#### Stated task
Render as a numbered list every line of the records from the one containing "This screenshot has width=800, height=572." down to the one containing "tap(55, 55)", both included, leaving out blank lines.

Begin Provided records

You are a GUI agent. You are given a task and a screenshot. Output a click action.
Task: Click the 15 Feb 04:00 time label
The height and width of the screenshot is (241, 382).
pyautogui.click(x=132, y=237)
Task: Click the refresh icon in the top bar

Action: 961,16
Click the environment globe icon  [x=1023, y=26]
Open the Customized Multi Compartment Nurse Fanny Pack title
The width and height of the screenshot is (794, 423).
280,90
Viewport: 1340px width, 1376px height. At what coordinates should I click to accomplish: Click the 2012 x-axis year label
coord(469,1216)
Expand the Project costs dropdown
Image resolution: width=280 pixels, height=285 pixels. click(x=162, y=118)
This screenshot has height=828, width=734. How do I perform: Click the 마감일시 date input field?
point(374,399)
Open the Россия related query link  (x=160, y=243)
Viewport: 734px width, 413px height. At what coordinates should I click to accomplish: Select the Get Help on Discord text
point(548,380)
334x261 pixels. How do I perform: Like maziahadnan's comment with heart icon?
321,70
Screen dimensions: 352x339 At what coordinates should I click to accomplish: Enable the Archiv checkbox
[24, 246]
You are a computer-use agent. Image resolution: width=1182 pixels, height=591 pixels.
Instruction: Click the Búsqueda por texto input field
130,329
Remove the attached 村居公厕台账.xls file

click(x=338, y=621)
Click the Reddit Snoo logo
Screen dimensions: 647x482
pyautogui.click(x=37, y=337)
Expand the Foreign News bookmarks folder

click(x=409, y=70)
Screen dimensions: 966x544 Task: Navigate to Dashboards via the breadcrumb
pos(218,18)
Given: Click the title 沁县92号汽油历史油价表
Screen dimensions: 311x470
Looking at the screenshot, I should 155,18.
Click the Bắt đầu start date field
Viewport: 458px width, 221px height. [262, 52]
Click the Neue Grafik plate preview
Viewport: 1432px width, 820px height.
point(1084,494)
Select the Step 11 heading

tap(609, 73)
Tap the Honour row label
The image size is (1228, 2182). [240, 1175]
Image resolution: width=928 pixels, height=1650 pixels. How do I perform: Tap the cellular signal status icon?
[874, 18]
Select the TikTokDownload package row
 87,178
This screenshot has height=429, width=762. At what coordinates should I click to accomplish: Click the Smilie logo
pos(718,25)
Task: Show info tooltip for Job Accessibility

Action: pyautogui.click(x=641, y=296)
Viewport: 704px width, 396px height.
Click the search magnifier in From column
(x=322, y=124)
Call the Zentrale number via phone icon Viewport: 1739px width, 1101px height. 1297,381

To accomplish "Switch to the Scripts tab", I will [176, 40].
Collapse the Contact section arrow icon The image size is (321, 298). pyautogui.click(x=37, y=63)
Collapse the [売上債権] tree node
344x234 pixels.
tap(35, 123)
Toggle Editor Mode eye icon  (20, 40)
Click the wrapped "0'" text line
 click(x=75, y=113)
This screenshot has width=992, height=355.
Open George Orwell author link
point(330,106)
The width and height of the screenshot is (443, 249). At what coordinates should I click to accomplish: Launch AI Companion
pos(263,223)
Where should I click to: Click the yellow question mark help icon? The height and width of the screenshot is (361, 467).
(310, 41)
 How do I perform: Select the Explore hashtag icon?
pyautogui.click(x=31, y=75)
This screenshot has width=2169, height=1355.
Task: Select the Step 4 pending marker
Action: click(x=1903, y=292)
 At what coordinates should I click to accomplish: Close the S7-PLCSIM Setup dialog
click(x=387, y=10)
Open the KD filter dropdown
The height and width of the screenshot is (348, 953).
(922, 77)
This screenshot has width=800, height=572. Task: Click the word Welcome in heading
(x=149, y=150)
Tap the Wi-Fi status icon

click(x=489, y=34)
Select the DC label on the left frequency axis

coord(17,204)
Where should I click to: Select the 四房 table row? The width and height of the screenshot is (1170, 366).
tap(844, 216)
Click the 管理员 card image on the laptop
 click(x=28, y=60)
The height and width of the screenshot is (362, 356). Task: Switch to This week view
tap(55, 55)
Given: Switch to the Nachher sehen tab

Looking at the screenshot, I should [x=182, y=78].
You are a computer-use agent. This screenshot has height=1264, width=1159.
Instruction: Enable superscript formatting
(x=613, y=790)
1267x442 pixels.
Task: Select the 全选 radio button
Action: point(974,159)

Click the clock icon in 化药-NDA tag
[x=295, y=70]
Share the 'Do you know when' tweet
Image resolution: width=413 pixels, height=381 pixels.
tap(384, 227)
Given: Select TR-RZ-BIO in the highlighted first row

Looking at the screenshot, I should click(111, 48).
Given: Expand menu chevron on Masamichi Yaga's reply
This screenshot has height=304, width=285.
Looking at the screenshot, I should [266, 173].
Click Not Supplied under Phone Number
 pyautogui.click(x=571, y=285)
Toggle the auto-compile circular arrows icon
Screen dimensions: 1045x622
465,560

End Provided records

#### Solution to the problem
1. This screenshot has width=800, height=572. Task: Click the word Welcome in heading
2. (x=149, y=150)
3. Tap the Wi-Fi status icon
4. click(x=489, y=34)
5. Select the DC label on the left frequency axis
6. coord(17,204)
7. Where should I click to: Select the 四房 table row? The width and height of the screenshot is (1170, 366).
8. tap(844, 216)
9. Click the 管理员 card image on the laptop
10.  click(x=28, y=60)
11. The height and width of the screenshot is (362, 356). Task: Switch to This week view
12. tap(55, 55)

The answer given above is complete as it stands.